Yesterday Randy and I took an early morning walk at the fish hatchery. The fish aren't running yet, but lots of people were out walking, running, and enjoying the bike trail.
We detoured onto the dirt paths to walk closer to the river, and stopped to sit and watch the fishermen throw out their lines while the sun came up.
"There is something so calming about water," Randy said, barely above a whisper so as not to disturb the men at work.
I nodded in agreement. Just as one of the fisherman's cell phones went off.
The man answered it. Chatted for a while. Then pocketed the phone.

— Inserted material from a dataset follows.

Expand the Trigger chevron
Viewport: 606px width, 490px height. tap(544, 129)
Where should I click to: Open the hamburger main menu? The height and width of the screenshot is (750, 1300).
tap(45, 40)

"My grandpa would have grabbed that phone right out of his hand and thrown it into the water," I said. Thinking of the man who regularly took my brothers and I fishing.

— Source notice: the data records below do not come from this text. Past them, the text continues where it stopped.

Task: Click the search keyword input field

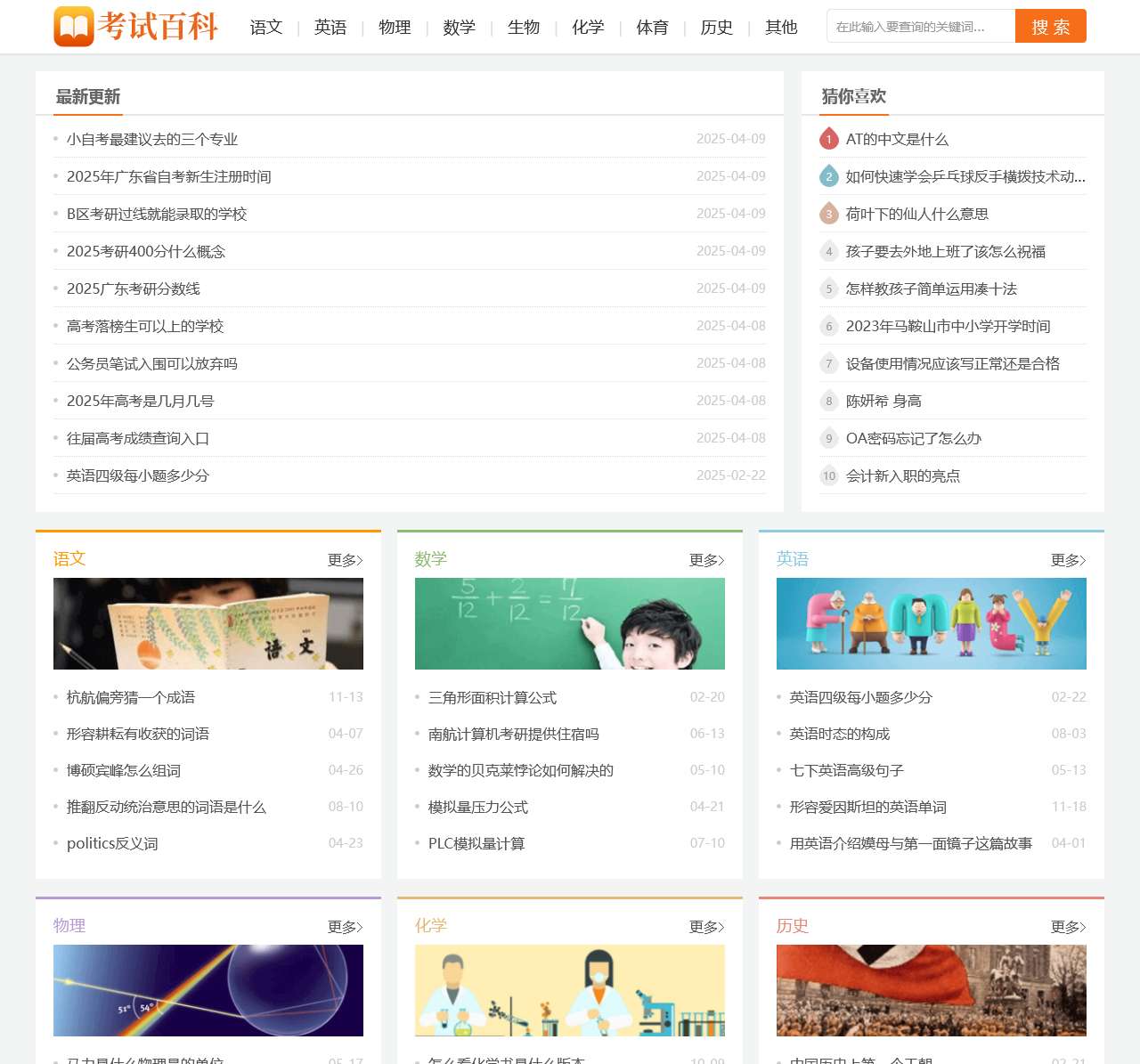Action: tap(917, 26)
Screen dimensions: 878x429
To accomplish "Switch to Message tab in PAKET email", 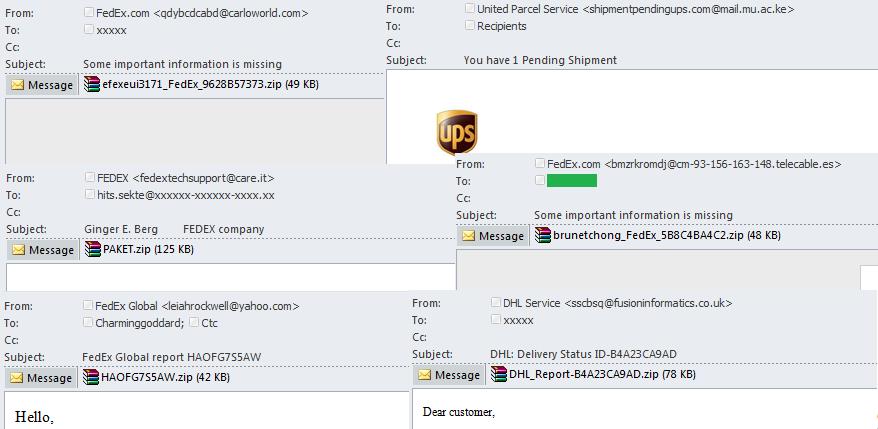I will pyautogui.click(x=43, y=250).
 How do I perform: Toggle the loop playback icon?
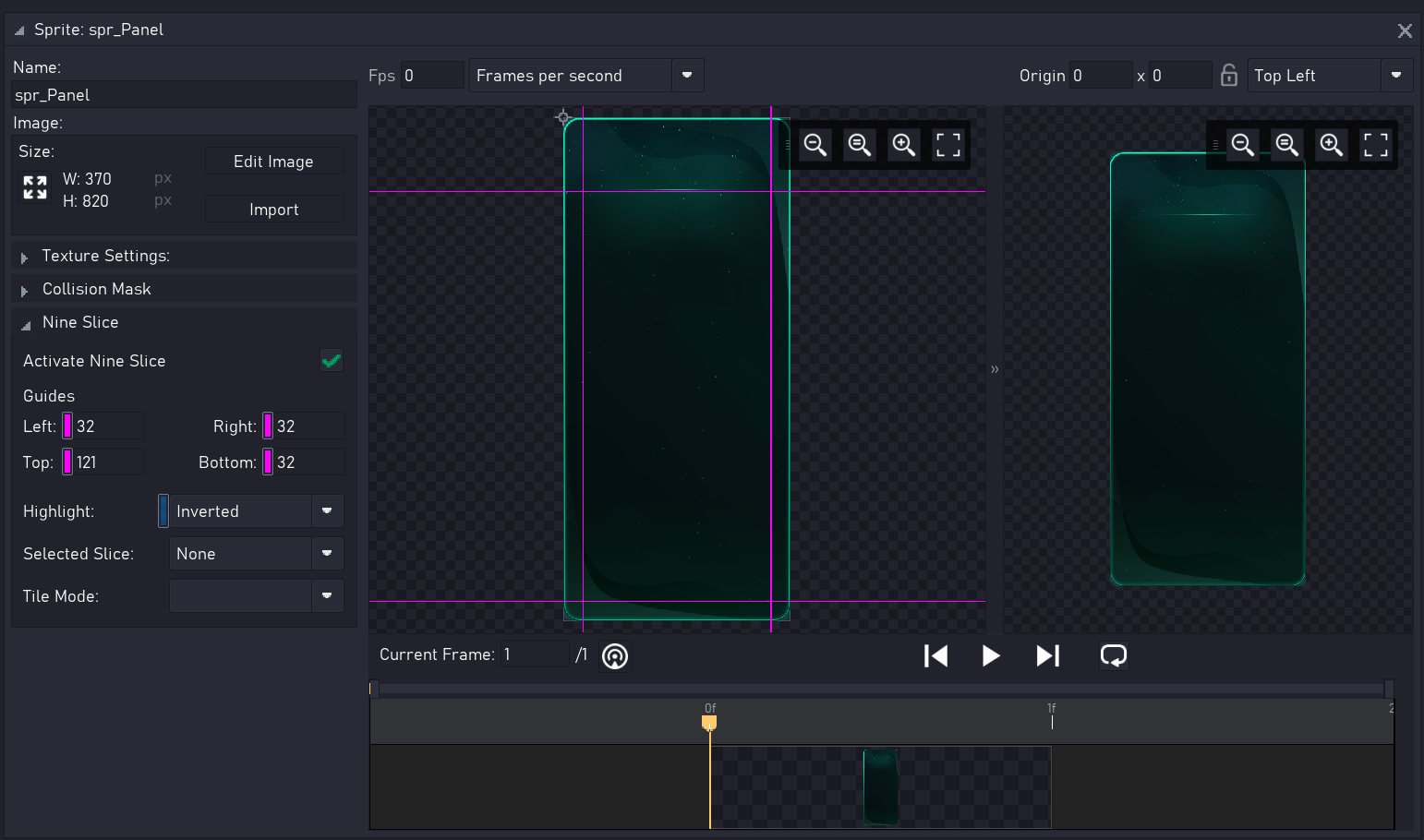point(1113,655)
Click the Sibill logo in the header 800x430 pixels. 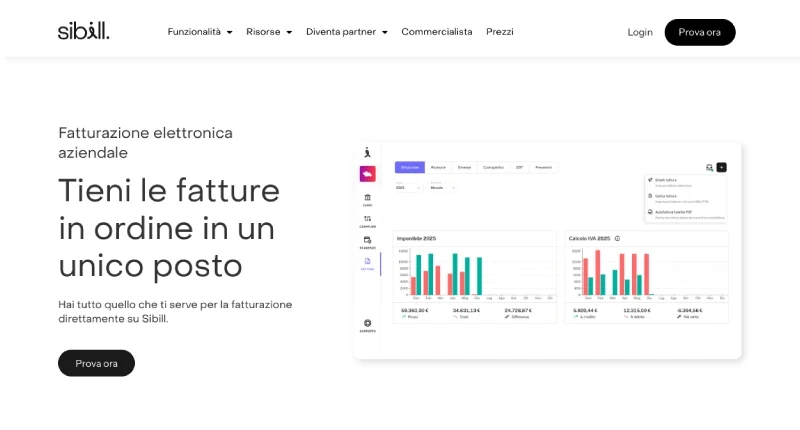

It wasn't long before another fisherman answered his phone. Rod and reel in one hand, iPhone in the other. And when he hung up he set his iTunes to play. Loud enough that we could make out the words from our seats up the bank.
I found this incredibly disenchanting. I haven't been fishing but once since my grandpa died in 1996. But I assumed this past-time still held on to the sanctity of silence. The appeal of being removed from technology and transported to a simpler time. Where you became one with nature.
Is there no longer anywhere that this generation is allowed, expected, to be quiet and leave the noise behind?